■ **Problem requirements**
Could you give the entries back exactly as they stand, minus any pictures?

■ **Exercise data**

------------------------------------------------------------------------

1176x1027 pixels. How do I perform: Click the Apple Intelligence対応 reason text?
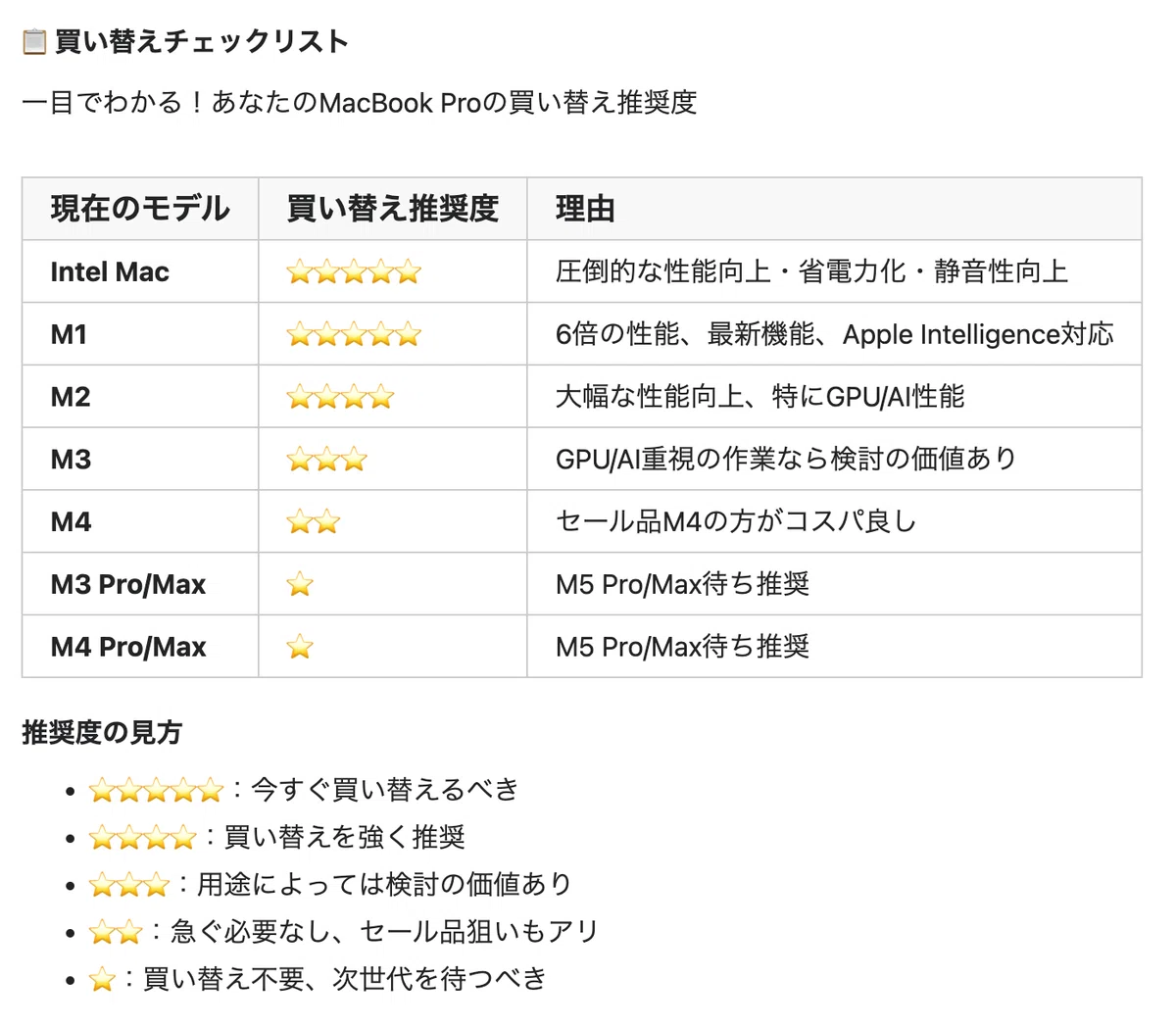coord(978,334)
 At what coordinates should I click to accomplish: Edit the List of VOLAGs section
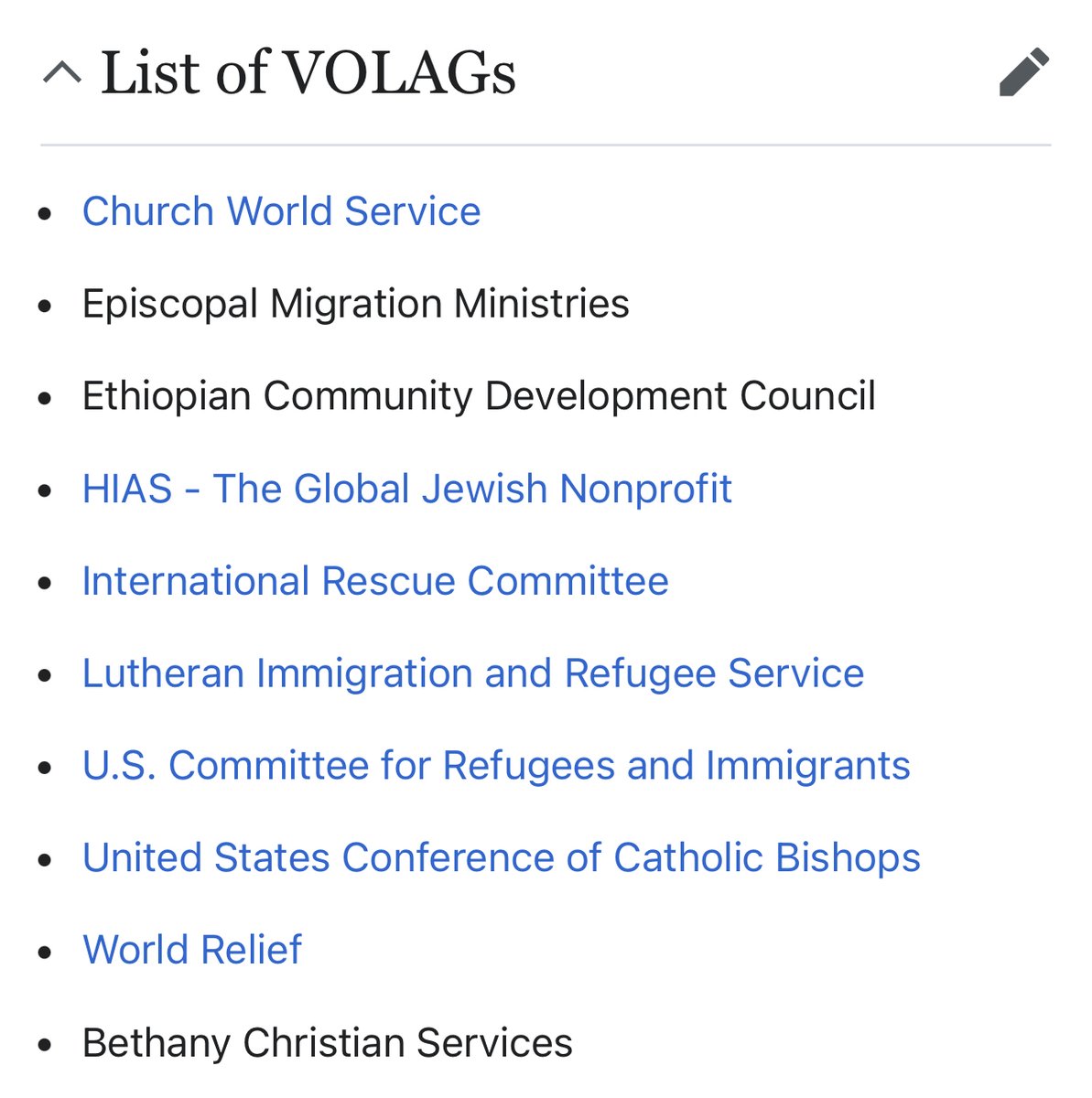[x=1023, y=72]
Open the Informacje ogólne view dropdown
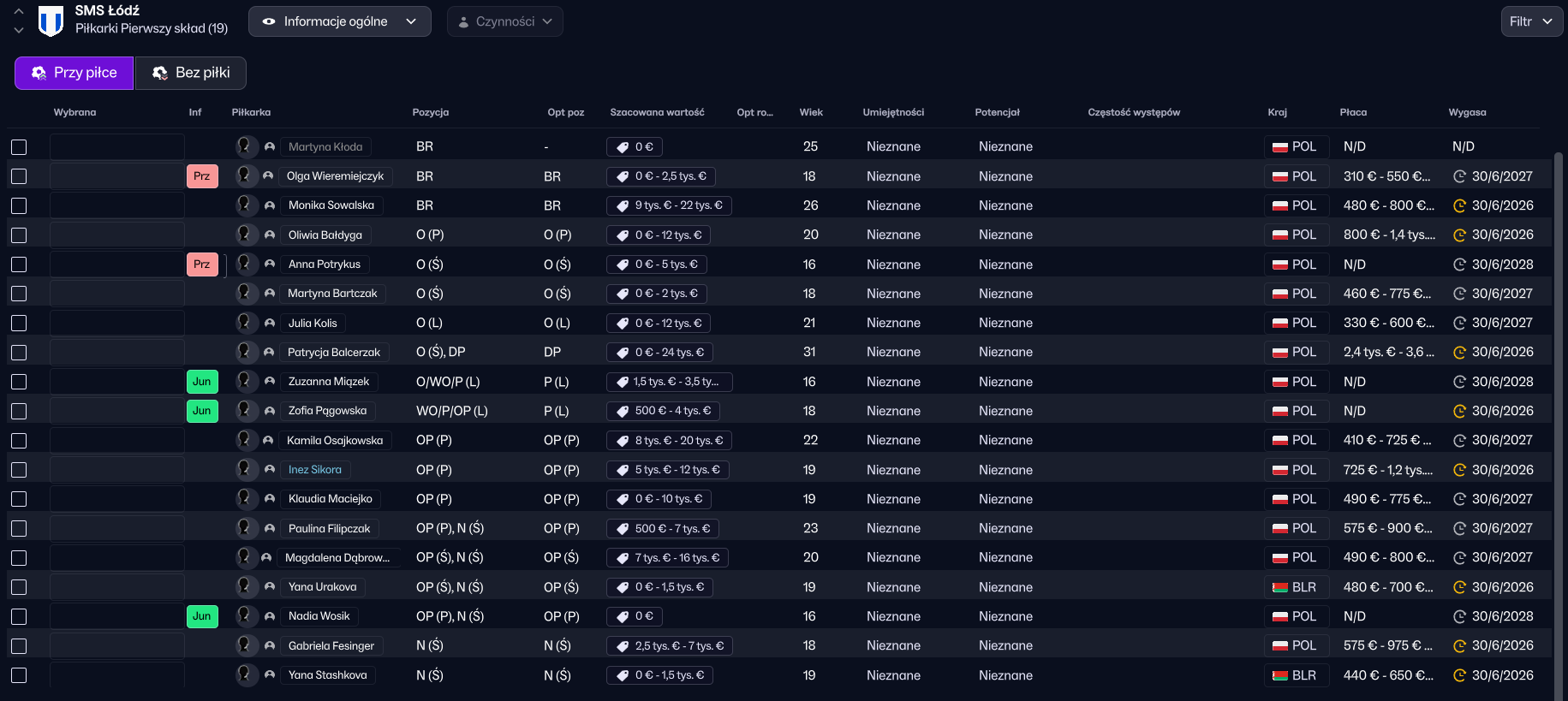The width and height of the screenshot is (1568, 701). 339,21
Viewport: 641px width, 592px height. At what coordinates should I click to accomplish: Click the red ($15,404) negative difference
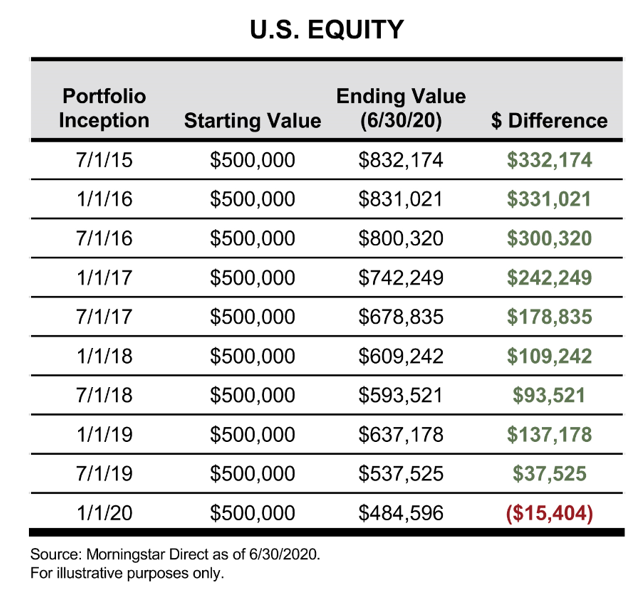[549, 513]
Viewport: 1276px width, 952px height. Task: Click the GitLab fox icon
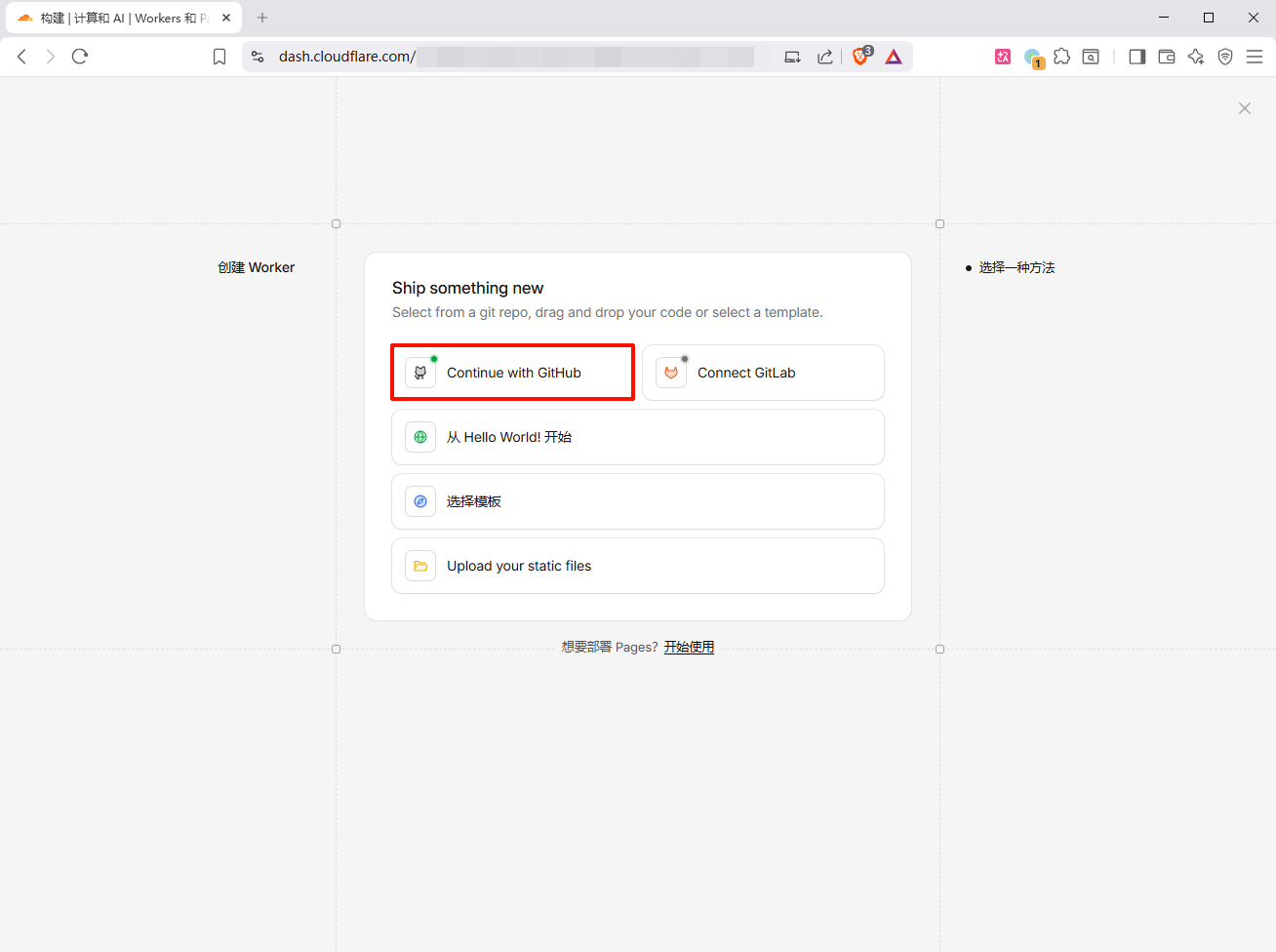(x=671, y=373)
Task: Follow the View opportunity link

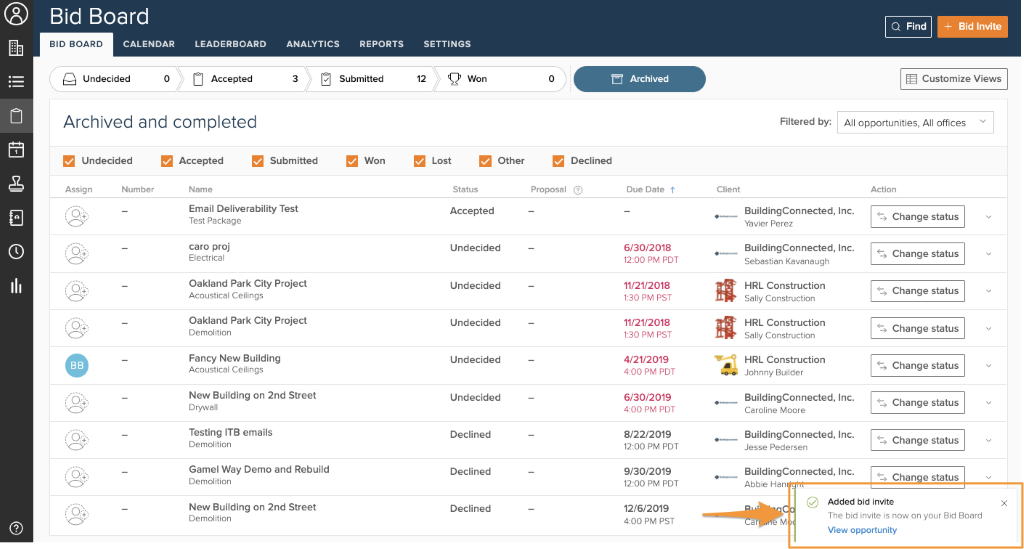Action: click(862, 530)
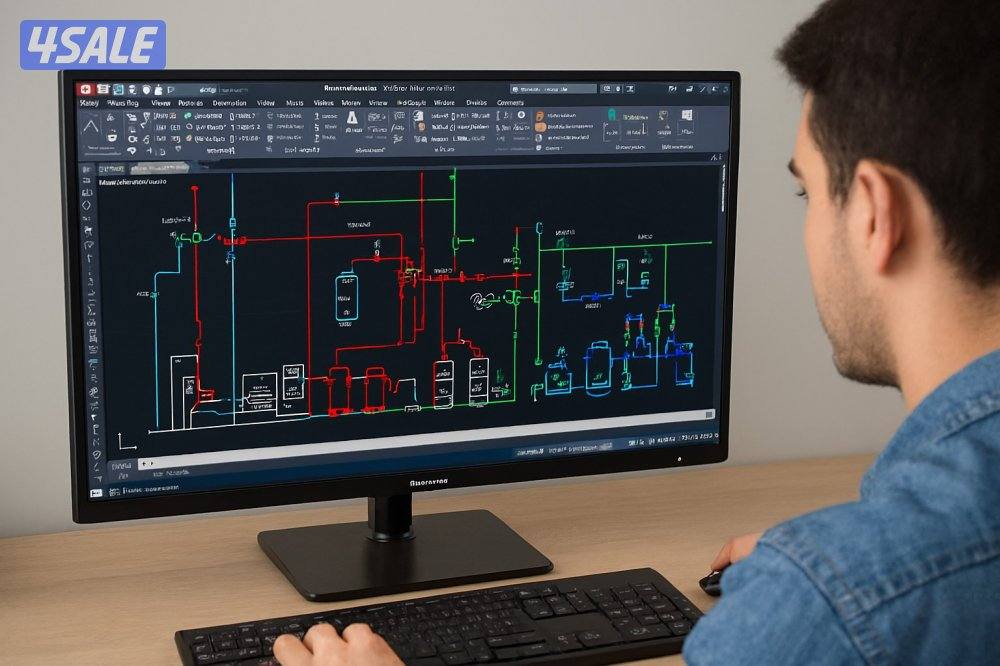Screen dimensions: 1000x666
Task: Open the Video ribbon tab
Action: (265, 103)
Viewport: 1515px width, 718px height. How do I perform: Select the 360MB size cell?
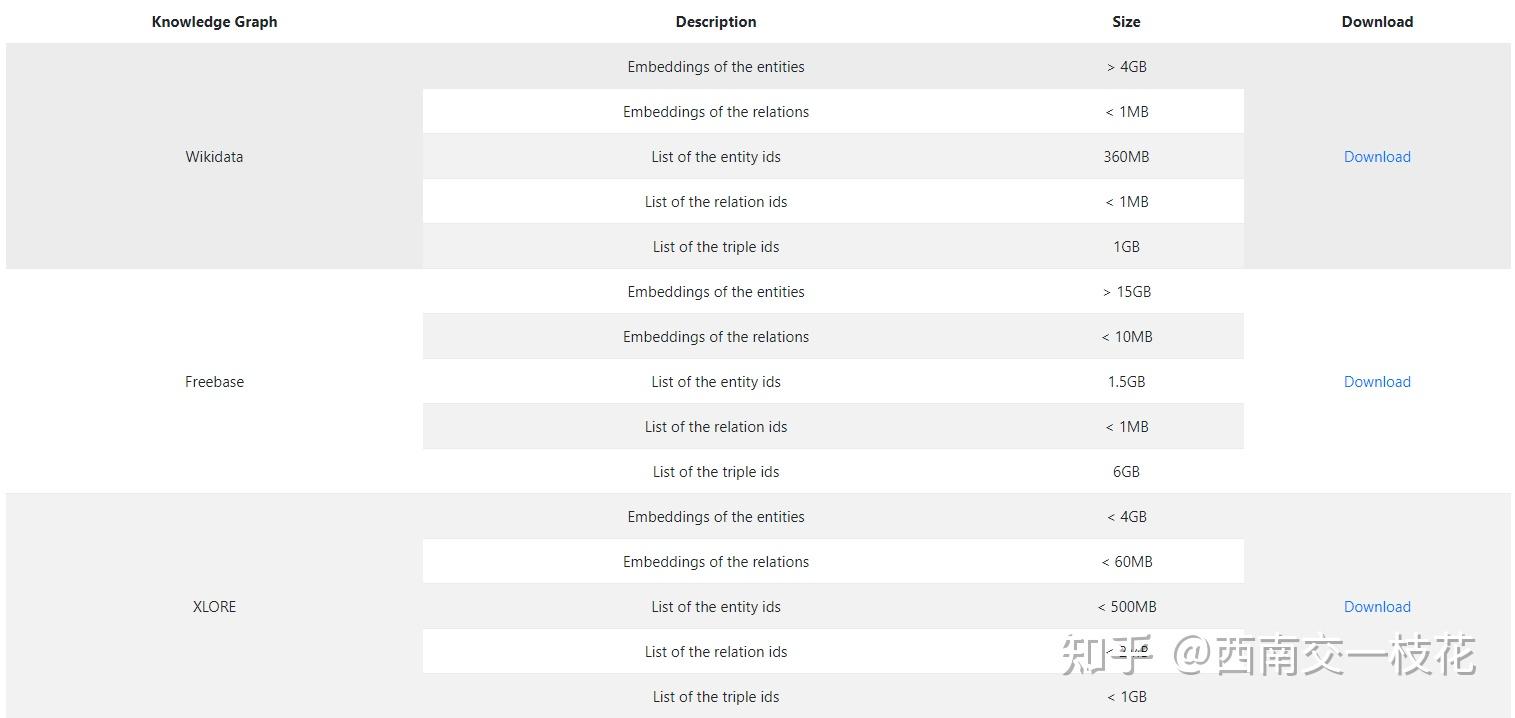(x=1126, y=157)
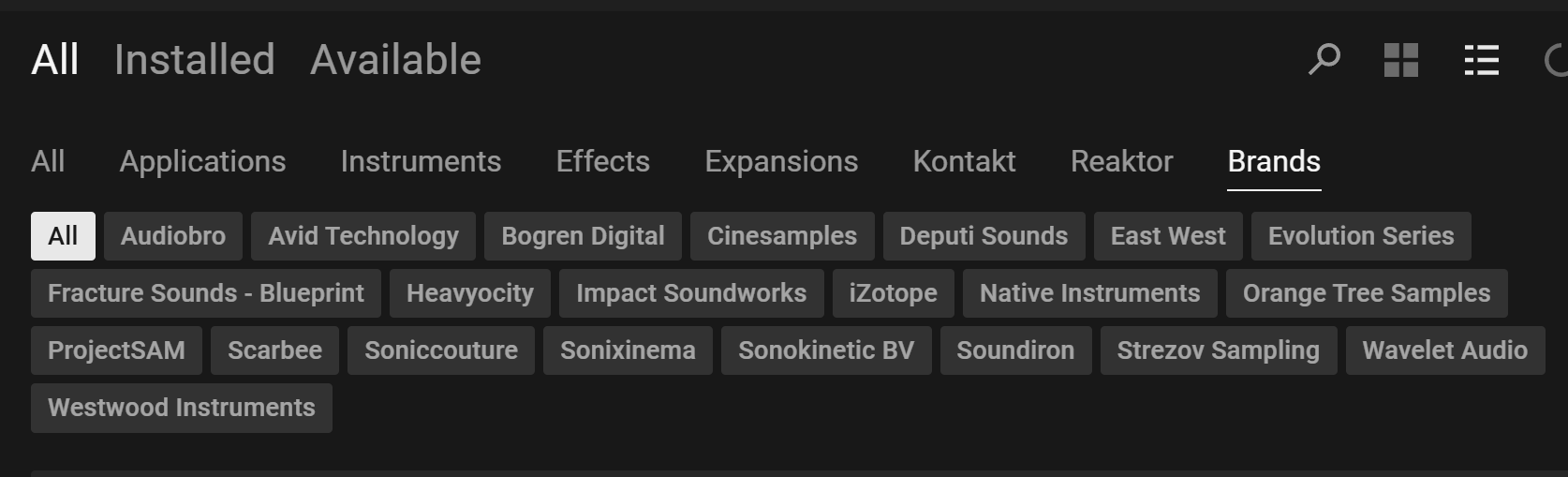Image resolution: width=1568 pixels, height=477 pixels.
Task: Switch to grid view icon
Action: [1401, 60]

------------------------------------------------------------------------

■ **Solution**
1176x1027 pixels. How do I perform: Click the Apple Intelligence対応 reason text?
coord(978,334)
 At what coordinates should I click to accomplish: Edit the List of VOLAGs section
[x=1023, y=72]
Open the Informacje ogólne view dropdown
The width and height of the screenshot is (1568, 701). 339,21
Viewport: 641px width, 592px height. At what coordinates should I click to accomplish: Click the red ($15,404) negative difference
[549, 513]
Viewport: 1276px width, 952px height. Task: Click the GitLab fox icon
(x=671, y=373)
Task: Follow the View opportunity link

Action: click(862, 530)
Screen dimensions: 1000x666
Task: Open the Video ribbon tab
Action: (265, 103)
Viewport: 1515px width, 718px height. How do I perform: Select the 360MB size cell?
(x=1126, y=157)
Image resolution: width=1568 pixels, height=477 pixels.
Task: Switch to grid view icon
Action: [1401, 60]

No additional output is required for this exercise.